For the data below, please report each line where the word "computer" is found.

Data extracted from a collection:
<<<<

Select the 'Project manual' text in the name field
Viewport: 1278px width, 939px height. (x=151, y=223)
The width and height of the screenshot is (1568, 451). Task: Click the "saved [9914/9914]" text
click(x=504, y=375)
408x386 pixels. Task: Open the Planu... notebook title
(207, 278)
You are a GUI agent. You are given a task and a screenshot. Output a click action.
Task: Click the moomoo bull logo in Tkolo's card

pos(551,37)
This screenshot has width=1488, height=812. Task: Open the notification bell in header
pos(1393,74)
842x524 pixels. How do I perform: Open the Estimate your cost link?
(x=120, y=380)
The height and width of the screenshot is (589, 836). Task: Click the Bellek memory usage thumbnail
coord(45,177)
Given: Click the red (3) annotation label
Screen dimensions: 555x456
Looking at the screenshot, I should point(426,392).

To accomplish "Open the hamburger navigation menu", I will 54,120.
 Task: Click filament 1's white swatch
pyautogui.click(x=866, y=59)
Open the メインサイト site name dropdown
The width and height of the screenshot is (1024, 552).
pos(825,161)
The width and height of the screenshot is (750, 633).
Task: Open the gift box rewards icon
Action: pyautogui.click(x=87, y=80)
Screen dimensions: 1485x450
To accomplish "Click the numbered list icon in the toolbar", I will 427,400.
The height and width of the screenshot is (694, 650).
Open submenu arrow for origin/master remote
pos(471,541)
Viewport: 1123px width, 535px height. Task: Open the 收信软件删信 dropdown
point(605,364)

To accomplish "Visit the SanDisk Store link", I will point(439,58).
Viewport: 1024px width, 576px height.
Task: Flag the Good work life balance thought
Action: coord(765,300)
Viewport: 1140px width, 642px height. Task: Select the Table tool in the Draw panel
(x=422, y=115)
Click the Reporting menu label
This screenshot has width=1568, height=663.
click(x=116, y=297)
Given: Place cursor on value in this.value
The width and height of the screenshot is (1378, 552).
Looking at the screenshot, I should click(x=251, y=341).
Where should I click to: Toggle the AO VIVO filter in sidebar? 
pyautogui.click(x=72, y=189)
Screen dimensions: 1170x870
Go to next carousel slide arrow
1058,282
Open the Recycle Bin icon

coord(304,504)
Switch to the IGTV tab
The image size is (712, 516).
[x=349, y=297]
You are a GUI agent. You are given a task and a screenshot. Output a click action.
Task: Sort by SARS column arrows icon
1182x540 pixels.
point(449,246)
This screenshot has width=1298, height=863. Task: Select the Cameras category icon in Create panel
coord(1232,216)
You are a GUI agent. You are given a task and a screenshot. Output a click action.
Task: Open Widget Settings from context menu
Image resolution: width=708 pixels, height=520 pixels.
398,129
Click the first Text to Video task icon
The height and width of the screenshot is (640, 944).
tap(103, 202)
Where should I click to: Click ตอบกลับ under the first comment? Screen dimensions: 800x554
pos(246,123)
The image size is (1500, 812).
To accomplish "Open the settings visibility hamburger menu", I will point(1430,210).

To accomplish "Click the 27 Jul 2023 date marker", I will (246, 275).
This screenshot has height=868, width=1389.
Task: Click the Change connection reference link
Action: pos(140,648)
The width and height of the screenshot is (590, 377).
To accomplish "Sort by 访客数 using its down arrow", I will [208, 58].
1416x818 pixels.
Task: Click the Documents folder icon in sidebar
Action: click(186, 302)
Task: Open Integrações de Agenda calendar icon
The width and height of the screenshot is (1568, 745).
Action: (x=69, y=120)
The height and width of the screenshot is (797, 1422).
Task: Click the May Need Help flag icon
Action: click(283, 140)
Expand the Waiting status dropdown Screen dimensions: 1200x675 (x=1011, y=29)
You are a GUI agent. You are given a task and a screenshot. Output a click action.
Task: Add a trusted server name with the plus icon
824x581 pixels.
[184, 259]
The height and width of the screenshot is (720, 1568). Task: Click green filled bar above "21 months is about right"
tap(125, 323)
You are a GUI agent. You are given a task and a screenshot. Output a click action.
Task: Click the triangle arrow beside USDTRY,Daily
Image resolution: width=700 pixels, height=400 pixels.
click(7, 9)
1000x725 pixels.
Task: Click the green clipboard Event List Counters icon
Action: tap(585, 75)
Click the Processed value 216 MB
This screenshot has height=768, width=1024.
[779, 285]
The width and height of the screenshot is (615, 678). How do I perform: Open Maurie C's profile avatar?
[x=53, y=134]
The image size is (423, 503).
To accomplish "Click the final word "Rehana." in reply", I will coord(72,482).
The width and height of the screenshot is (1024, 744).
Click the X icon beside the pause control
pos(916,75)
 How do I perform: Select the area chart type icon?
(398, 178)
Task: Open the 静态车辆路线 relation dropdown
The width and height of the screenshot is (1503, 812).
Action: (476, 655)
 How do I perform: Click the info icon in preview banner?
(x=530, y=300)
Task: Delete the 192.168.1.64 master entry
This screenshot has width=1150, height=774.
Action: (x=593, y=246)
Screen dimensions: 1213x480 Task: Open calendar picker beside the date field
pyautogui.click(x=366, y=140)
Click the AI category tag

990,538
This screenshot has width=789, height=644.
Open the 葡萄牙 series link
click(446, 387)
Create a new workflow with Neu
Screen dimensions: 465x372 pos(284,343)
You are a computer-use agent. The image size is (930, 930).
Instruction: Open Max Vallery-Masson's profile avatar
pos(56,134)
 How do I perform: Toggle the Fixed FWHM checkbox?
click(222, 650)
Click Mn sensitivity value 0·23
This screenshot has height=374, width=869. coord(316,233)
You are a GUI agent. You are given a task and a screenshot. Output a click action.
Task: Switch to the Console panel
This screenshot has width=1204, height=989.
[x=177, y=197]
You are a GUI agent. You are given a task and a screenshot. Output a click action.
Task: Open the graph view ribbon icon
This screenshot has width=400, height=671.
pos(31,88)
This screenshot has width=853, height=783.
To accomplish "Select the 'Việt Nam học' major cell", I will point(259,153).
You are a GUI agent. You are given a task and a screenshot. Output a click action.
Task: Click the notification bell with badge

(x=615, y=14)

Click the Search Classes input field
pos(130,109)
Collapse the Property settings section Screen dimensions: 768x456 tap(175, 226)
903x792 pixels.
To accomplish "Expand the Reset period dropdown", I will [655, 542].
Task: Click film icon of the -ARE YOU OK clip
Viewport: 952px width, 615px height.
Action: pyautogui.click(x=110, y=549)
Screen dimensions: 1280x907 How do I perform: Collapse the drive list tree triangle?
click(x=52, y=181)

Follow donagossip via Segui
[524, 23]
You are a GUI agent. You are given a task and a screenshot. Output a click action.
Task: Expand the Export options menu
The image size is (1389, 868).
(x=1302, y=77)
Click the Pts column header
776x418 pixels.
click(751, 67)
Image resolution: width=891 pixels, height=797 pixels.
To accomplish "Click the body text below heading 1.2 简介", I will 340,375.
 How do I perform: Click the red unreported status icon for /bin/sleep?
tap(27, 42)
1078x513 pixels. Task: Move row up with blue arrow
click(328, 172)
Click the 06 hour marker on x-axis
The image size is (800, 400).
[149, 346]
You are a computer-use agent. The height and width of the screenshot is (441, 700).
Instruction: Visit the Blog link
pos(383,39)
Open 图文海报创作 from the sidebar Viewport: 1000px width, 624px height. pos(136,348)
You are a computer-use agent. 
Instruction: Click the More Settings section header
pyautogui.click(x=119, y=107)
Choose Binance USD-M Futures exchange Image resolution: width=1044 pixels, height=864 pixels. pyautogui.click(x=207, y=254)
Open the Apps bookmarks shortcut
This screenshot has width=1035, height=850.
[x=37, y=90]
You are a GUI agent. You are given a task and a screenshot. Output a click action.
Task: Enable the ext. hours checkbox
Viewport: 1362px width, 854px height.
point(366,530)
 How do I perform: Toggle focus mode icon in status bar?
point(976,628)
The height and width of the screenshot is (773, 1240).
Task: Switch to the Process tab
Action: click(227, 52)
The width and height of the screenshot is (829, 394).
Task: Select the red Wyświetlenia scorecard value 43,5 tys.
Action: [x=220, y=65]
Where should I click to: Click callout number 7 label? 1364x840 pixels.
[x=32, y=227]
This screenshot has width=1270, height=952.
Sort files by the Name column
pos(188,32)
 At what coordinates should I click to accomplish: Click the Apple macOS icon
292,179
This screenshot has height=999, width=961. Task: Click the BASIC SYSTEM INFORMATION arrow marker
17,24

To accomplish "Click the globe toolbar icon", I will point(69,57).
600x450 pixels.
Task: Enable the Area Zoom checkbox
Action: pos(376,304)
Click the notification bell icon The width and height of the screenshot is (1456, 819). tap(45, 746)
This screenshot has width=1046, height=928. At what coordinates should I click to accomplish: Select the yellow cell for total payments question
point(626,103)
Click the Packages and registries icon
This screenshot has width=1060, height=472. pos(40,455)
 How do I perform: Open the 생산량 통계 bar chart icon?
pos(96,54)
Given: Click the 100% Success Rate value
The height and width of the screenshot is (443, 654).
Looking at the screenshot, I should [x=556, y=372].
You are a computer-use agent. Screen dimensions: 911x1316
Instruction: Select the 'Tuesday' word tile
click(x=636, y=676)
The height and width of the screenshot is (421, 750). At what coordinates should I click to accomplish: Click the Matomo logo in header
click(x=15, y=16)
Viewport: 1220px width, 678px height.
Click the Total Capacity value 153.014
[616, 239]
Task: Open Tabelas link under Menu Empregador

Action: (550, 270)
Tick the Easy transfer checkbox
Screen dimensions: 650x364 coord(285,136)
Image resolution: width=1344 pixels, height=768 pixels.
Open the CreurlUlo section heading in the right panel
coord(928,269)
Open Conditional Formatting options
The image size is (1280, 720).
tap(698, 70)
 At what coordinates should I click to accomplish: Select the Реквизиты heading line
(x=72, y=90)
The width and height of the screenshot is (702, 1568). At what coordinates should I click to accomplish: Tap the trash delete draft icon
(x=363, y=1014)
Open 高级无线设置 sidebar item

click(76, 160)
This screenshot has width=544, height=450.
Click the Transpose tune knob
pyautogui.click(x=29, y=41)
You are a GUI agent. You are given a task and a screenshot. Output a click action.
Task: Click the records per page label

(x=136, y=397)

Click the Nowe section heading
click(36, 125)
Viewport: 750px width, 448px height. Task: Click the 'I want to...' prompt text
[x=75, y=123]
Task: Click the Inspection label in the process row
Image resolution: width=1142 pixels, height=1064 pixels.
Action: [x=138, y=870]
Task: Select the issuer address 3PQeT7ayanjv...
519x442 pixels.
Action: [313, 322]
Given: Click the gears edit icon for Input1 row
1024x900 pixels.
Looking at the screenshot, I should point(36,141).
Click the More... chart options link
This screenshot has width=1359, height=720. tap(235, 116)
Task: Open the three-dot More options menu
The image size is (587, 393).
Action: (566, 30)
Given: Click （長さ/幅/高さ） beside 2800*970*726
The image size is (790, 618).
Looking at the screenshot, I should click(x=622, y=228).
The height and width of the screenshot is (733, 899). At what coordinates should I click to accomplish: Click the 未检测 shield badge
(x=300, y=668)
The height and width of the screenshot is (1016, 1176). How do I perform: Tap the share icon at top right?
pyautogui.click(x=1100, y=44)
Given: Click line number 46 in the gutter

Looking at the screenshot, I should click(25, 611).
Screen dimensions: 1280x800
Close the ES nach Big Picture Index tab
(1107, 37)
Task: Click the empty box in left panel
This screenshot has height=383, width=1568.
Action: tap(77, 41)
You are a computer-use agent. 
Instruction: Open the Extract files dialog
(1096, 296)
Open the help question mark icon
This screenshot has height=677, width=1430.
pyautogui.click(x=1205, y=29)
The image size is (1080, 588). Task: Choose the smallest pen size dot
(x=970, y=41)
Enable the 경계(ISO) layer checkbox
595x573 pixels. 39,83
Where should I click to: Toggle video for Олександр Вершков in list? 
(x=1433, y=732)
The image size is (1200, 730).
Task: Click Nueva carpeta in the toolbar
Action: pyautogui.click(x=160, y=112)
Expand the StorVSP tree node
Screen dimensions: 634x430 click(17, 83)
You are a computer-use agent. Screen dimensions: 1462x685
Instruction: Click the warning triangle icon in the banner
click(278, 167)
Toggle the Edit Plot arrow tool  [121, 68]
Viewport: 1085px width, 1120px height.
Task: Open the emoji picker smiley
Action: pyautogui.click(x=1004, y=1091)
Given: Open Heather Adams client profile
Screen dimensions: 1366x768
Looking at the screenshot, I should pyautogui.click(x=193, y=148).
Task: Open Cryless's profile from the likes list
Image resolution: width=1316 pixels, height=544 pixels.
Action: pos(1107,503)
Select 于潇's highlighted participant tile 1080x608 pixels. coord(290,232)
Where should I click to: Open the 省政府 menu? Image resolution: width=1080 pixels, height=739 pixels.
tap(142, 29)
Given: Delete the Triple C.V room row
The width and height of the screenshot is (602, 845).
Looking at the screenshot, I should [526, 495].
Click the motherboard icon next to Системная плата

>>>>

■ COMPLETED TASK ■
You are a computer-use agent. The image size is (930, 930).
You are a computer-use agent. The height and width of the screenshot is (441, 700).
You are a computer-use agent. 
You are a computer-use agent. Screen dimensions: 911x1316
You are a computer-use agent. 
You are a computer-use agent. Screen dimensions: 1462x685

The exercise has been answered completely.